**What is needed**
Of the records that follow, copy only the lines from the line containing "Expand the _TestSong.wav file entry" to the line containing "The image size is (481, 770).", both included, exactly as written.

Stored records
-----

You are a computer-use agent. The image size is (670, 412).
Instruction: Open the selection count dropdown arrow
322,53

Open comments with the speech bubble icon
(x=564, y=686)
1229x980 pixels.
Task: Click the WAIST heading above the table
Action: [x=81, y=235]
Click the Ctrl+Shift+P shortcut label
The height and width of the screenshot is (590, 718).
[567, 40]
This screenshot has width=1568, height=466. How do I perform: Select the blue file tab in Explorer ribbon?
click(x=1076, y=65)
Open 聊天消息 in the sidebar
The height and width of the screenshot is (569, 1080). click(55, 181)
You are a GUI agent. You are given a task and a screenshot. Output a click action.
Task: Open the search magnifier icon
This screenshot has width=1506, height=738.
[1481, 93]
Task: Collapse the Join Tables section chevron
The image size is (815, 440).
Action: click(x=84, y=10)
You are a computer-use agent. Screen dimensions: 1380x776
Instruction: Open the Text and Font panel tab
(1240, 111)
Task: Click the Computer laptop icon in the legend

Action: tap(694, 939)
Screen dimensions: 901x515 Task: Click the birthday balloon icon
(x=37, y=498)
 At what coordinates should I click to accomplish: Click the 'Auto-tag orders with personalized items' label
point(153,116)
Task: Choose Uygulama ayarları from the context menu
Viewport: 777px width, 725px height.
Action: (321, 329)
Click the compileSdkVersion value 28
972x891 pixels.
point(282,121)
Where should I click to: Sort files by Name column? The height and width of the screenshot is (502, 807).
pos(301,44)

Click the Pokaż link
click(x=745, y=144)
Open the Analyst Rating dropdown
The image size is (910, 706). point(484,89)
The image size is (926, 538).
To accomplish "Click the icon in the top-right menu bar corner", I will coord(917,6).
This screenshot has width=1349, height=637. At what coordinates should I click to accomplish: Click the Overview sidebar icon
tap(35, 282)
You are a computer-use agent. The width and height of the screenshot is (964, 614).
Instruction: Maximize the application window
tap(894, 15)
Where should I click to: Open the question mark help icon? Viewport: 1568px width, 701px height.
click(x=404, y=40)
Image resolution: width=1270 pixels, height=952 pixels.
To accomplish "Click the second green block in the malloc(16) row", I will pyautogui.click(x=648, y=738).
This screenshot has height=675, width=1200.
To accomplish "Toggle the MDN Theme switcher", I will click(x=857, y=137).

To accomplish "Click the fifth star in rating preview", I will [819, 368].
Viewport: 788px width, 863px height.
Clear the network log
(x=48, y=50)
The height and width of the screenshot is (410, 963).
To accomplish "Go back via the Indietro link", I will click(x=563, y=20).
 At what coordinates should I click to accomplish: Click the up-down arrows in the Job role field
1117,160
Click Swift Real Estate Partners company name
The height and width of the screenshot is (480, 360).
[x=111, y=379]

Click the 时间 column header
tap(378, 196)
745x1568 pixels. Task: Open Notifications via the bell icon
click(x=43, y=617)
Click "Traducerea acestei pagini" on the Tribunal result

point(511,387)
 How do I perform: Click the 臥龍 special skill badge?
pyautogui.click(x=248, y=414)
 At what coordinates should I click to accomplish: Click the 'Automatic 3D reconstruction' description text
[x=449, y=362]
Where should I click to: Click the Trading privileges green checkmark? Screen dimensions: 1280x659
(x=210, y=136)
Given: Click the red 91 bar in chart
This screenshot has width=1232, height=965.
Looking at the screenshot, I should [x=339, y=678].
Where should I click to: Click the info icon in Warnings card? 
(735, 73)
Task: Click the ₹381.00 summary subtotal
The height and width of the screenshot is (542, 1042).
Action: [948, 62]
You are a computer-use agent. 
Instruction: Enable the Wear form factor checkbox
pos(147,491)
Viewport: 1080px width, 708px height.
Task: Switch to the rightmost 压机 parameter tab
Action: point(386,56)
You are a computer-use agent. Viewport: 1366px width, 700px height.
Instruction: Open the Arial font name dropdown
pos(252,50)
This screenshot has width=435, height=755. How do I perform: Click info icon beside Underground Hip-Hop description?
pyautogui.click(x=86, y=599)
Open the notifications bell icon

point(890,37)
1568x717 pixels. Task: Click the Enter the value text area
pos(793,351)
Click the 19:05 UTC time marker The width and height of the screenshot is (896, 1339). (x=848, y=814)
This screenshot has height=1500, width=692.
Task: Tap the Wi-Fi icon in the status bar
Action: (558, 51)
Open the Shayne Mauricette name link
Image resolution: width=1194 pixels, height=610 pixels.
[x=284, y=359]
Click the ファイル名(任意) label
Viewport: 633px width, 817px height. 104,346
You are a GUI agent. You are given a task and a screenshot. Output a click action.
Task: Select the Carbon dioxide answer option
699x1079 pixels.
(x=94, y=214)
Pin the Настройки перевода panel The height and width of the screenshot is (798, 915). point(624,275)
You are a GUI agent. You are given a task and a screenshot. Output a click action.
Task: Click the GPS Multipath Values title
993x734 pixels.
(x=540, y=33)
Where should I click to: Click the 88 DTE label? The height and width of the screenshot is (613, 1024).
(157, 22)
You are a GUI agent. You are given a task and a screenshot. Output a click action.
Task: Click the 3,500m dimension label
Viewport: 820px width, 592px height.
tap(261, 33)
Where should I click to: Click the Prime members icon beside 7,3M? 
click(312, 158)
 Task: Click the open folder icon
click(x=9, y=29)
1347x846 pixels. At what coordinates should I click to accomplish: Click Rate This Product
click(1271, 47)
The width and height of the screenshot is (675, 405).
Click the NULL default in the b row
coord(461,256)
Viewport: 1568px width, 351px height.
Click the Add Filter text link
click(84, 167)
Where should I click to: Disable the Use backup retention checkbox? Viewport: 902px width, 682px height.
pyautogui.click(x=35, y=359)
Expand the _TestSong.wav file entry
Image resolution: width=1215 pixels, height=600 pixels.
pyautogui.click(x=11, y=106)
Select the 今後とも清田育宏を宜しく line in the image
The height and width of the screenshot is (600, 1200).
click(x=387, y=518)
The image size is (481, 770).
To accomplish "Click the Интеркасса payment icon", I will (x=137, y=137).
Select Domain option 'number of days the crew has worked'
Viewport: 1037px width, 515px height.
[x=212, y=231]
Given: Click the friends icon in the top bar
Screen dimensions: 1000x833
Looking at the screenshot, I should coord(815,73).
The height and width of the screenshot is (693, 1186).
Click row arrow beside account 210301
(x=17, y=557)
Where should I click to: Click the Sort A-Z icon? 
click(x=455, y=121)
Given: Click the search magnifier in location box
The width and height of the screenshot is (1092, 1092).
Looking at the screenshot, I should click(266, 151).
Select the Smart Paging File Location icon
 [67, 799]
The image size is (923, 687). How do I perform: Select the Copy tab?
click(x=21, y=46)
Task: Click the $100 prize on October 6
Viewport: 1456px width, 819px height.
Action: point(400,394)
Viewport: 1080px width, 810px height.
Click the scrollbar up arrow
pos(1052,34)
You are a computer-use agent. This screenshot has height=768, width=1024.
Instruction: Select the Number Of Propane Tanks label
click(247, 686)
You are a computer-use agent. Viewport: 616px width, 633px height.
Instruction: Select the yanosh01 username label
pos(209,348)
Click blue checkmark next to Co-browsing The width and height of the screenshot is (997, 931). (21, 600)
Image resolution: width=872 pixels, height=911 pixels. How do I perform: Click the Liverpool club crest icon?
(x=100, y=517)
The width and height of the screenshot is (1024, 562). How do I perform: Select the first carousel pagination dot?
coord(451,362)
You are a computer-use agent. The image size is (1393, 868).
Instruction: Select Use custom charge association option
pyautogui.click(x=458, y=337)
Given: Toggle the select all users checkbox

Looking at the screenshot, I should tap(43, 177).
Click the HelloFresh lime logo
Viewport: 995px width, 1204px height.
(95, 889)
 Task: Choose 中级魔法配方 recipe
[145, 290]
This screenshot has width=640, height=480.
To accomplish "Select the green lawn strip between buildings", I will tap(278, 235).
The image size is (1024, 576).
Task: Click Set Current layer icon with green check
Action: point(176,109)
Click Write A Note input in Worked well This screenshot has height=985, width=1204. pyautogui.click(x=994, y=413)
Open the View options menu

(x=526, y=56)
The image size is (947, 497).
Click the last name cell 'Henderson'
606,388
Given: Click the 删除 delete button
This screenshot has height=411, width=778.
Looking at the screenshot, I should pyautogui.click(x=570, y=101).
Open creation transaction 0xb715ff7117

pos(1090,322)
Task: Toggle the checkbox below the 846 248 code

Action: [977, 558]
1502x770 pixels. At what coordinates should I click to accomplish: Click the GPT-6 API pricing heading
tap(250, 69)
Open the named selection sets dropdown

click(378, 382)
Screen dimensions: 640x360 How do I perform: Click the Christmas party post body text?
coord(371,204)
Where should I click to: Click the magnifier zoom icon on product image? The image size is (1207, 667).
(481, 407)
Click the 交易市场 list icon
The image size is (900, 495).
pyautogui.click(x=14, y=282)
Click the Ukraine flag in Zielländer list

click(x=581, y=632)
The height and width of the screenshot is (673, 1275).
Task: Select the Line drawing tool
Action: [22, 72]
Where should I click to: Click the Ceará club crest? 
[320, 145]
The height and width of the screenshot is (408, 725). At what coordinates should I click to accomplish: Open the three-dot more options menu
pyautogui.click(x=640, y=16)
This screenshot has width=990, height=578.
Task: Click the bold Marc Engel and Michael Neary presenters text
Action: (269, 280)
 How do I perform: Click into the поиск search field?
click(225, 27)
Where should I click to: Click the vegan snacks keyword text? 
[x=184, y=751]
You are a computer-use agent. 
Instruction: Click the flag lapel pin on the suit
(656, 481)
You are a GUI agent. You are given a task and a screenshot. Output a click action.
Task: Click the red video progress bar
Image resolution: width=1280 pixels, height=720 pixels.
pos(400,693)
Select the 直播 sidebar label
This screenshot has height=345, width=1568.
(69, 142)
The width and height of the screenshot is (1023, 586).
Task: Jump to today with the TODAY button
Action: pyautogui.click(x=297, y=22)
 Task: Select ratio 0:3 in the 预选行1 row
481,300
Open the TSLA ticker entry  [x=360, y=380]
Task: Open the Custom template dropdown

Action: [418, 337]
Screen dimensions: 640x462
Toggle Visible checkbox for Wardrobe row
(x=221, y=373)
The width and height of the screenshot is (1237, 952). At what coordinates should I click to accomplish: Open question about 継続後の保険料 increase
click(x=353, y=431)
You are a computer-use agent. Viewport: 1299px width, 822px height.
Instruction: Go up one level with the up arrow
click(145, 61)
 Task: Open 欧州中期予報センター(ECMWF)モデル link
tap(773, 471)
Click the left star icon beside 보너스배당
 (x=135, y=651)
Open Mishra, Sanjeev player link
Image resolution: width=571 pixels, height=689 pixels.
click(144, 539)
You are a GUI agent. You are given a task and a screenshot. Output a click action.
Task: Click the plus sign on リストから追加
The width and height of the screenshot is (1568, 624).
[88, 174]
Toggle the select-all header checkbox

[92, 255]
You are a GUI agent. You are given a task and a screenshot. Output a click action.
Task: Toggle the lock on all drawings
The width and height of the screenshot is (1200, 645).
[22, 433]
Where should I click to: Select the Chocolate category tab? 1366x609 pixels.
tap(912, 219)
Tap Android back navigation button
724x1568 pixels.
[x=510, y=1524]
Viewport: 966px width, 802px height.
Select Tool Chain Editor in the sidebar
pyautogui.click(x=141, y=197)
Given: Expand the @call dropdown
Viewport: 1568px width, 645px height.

-----

**Written answer**
Expand the _TestSong.wav file entry
Image resolution: width=1215 pixels, height=600 pixels.
pyautogui.click(x=11, y=106)
Select the 今後とも清田育宏を宜しく line in the image
The height and width of the screenshot is (600, 1200).
click(x=387, y=518)
The image size is (481, 770).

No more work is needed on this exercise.